Beaucoup de burkinabè refusent de s’engager dans la lutte parce qu’ils espèrent un autre changement que par la lutte démocratique. Pour appeler un chat un chat, il faut se dire que habitude ou par lassitude, beaucoup de Burkinabè espèrent la « délivrance » par le putsch. Parce qu’ils en ont l’habitude. Quand ils disent : « ça ne peut pas continuer… », tout en restant calés dans leurs fauteuil, c’est qu’ils espèrent que quelqu’un d’autre fasse le travail à leur place. Et qui peut être ce sauveur de l’ombre ? L’Armée. Ils sont nombreux donc à espérer le putsch. La plupart de tous ceux qui refusent de lutter démocratiquement espèrent se réveiller un matin au son d’une fanfare. Inutile de leur expliquer que la solution n’est pas à ce niveau, qu’il faut changer la manière faire, de penser, de voir et de concevoir les réalités politiques. Il est vrai que quand rien ne va, la facilité est de crier « Armée au pouvoir ». Depuis 1966, ce slogan a toujours fait recettes : « L’armée au pouvoir ». Même quand elle y est déjà, comme c’est le cas à l’heure actuelle. 


Il est grand temps de voir les choses autrement, de comprendre qu’en dehors de l’Armée, nous pouvons faire changer les choses du meilleur côté par notre détermination à nous battre pour un monde meilleur. Nous pouvons obliger ce régime à reculer quelle que soit la décision qu’il prendra. Tout dépend de notre volonté à nous battre pour arracher plus de liberté. Nous l’avons vu avec la dernière grève du SYNTSHA. Cessons de nous trouver de fausses excuses du genre : « Ce régime-là tue ! »

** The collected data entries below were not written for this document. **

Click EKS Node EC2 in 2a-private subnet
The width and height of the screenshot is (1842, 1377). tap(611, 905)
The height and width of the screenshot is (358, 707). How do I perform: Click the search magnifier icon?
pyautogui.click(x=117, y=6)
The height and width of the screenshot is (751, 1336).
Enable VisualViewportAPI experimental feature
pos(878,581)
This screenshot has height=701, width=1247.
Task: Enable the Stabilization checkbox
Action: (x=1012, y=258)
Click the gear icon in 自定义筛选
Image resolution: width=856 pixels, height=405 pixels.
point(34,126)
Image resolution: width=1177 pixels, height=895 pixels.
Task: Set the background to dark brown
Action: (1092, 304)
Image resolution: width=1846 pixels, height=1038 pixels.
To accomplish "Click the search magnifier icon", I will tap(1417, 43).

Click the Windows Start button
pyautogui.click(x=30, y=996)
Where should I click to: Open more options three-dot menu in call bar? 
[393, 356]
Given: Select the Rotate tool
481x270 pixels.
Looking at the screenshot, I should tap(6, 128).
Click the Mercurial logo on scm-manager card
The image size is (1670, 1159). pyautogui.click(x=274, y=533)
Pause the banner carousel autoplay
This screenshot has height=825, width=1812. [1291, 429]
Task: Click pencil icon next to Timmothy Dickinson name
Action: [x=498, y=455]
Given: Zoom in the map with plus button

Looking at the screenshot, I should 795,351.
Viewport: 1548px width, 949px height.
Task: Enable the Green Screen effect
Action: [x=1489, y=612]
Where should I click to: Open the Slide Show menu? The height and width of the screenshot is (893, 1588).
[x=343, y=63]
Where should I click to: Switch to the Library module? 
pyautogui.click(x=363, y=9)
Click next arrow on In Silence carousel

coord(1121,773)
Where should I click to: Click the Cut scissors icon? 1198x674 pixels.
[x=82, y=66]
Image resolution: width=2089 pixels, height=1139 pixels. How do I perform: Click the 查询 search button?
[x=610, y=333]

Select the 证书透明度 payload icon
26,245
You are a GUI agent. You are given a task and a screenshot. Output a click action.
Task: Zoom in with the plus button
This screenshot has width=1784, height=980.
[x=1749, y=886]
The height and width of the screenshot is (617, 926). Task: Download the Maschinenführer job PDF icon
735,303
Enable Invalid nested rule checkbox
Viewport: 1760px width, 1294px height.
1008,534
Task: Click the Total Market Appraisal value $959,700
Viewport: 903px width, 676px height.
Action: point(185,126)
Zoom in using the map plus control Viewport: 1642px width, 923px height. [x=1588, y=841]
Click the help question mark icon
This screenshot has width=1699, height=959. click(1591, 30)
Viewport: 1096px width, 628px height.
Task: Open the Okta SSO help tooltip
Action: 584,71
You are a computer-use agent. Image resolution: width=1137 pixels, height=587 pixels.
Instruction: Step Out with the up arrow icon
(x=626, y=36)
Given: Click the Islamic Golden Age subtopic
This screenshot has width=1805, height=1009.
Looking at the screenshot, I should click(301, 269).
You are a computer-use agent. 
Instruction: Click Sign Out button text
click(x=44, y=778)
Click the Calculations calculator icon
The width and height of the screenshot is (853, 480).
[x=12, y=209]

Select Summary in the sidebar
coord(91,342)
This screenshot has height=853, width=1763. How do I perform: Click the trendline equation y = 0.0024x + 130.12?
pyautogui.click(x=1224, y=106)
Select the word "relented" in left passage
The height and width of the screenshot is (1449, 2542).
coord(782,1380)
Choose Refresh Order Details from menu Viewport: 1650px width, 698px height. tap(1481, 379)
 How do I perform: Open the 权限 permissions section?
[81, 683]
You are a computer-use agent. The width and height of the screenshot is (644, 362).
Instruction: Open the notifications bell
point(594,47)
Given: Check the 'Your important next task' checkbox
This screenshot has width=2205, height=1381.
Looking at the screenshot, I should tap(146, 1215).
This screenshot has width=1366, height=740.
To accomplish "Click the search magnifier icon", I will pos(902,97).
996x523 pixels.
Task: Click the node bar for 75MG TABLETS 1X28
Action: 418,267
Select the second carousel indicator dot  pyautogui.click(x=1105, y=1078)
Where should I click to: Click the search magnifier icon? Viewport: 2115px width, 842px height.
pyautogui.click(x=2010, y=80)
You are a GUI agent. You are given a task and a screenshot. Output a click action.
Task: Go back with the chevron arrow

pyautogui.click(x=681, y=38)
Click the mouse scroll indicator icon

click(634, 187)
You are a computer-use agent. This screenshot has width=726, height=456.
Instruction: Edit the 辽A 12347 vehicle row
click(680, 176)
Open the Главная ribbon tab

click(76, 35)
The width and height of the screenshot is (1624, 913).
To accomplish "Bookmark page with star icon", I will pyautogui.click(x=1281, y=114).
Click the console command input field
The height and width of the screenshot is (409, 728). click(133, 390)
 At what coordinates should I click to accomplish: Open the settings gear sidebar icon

Mais ayons conscience que c’est quand il y a une ou deux personnes à tuer qu’il tue.Aujourd’hui, si ce régime fait une centaine de morts dans la rue de Ouagadougou parce qu’il a pris l’habitude de traquer ses opposants à la grenade en pleine rue, il se fera plus du mal que de bien. Il en est conscient.


Seulement quand les citoyens, au lieu de lutter démocratiquement aliènent tout leur sort entre les mains de deux ou trois leaders syndicaux, quand chacun se terre dans sa cuisine ou hante les débits de boisson avec ce salamalec : « ça ne va pas ! » le pouvoir peut frapper à satiété ceux qui pointent leur tête.Après les vaines prières : « Dieu va changer les choses ! », chacun rumine ses peines en songeant au brave caporal-libérateur, Zorro des rêves putschistes qui meublent les nuits d’hommes et femmes qui refusent de se battre.


Des hommes et des femmes qui se libèrent par procuration. Alors on attend toujours le Zorro qui tarde à venir. Et pendant ce temps on collabore avec le régime ou on joue à l’opposition, un vilain jeu où tout le risque est de ne rien risquer. On sort le bout du nez un tract timide ou une déclaration lapidaire dans les journaux et on se prélasse dans son salon. Eurêka on lutte ! On dénonce le régime, on énumère le long chapelet de maux inhérents à l’exercice de son pouvoir mais on refuse de l’affronter sur le terrain réel. En attendant Zorro, chacun s’occupe de ses affaires.